- _EXERCISE PROMPT_
Quote every line of the records below verbatim, omitting the pictures.

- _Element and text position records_
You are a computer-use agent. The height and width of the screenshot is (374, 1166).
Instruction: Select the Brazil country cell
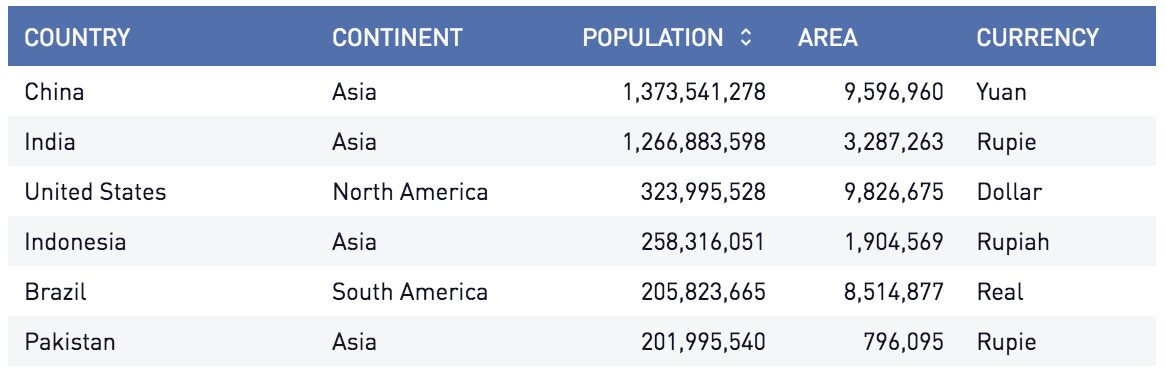coord(56,291)
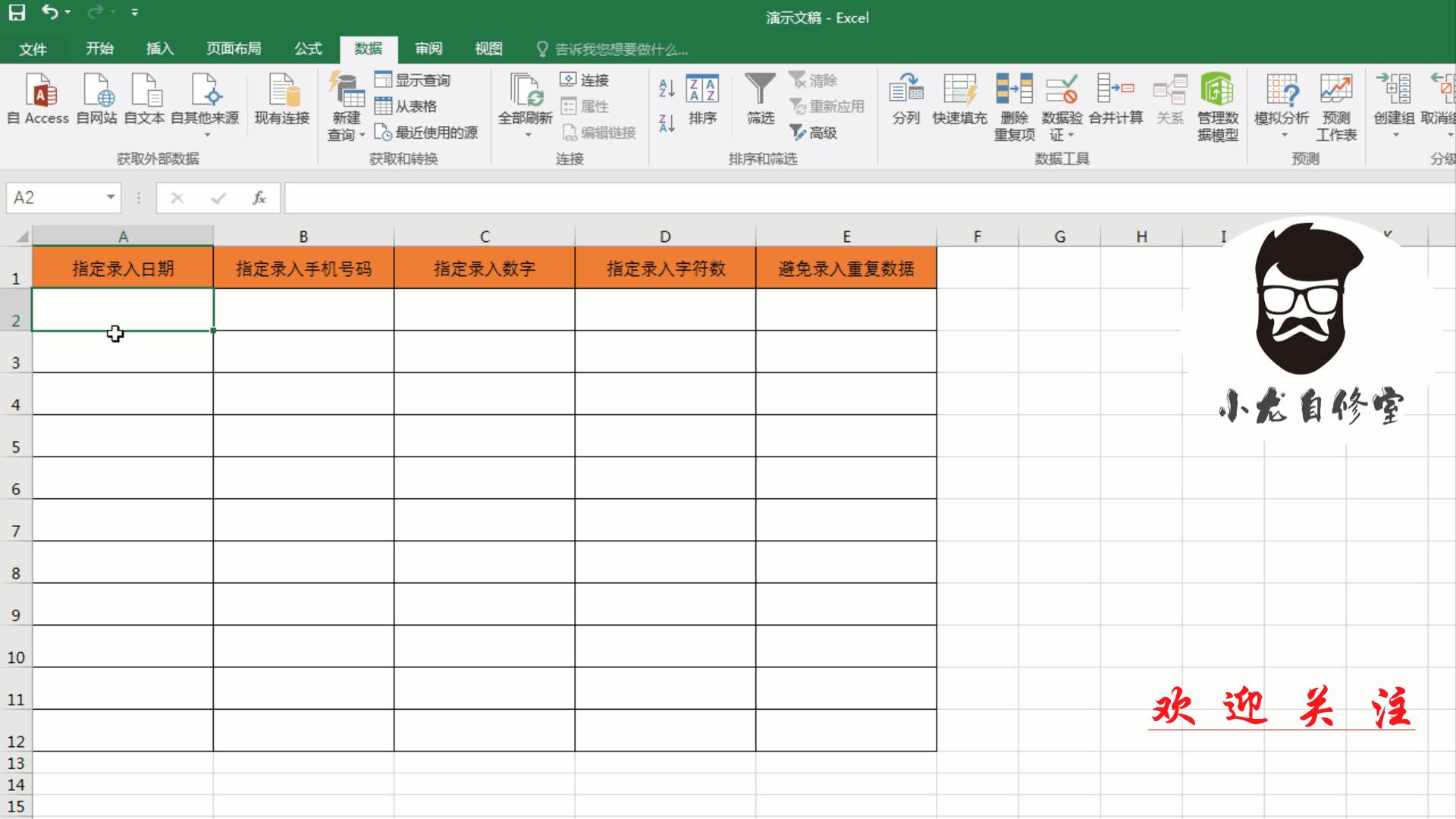Open the 文件 menu tab
The width and height of the screenshot is (1456, 819).
tap(33, 49)
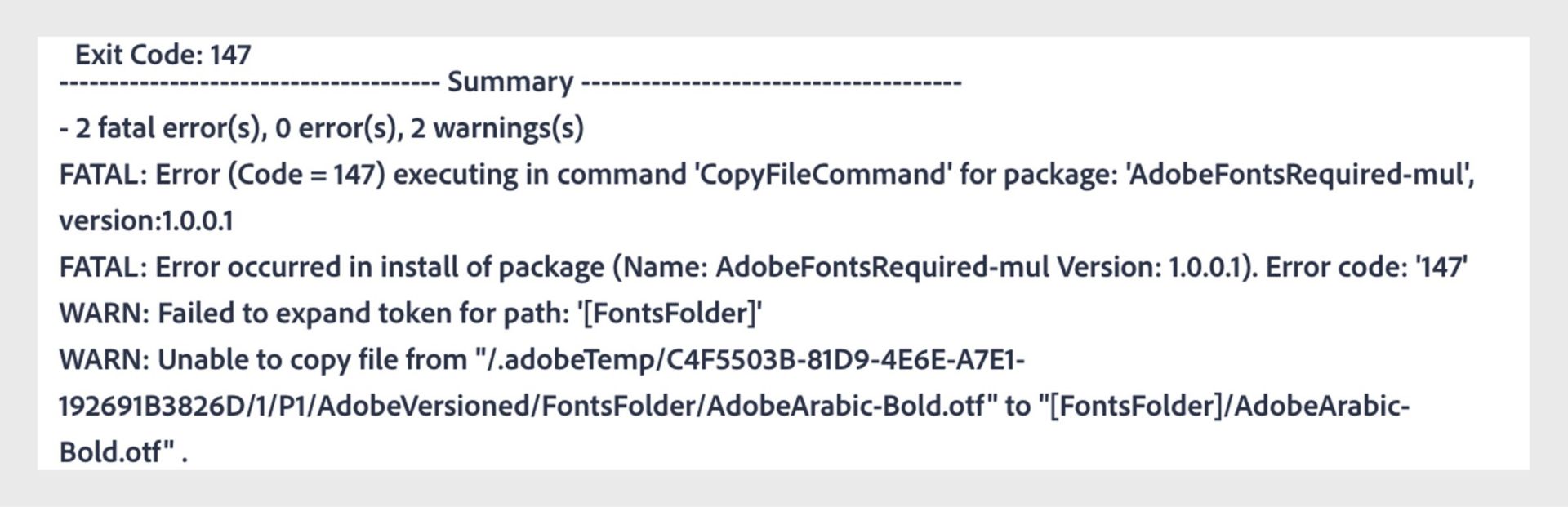Click the "Exit Code: 147" line
The height and width of the screenshot is (507, 1568).
pos(163,55)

- _TASK RESULT_
You are a computer-use agent. The height and width of the screenshot is (374, 1166).
Instruction: Select the Brazil country cell
coord(56,291)
Open the 文件 menu tab
The width and height of the screenshot is (1456, 819).
tap(33, 49)
Click the "Exit Code: 147" line
The height and width of the screenshot is (507, 1568).
pos(163,55)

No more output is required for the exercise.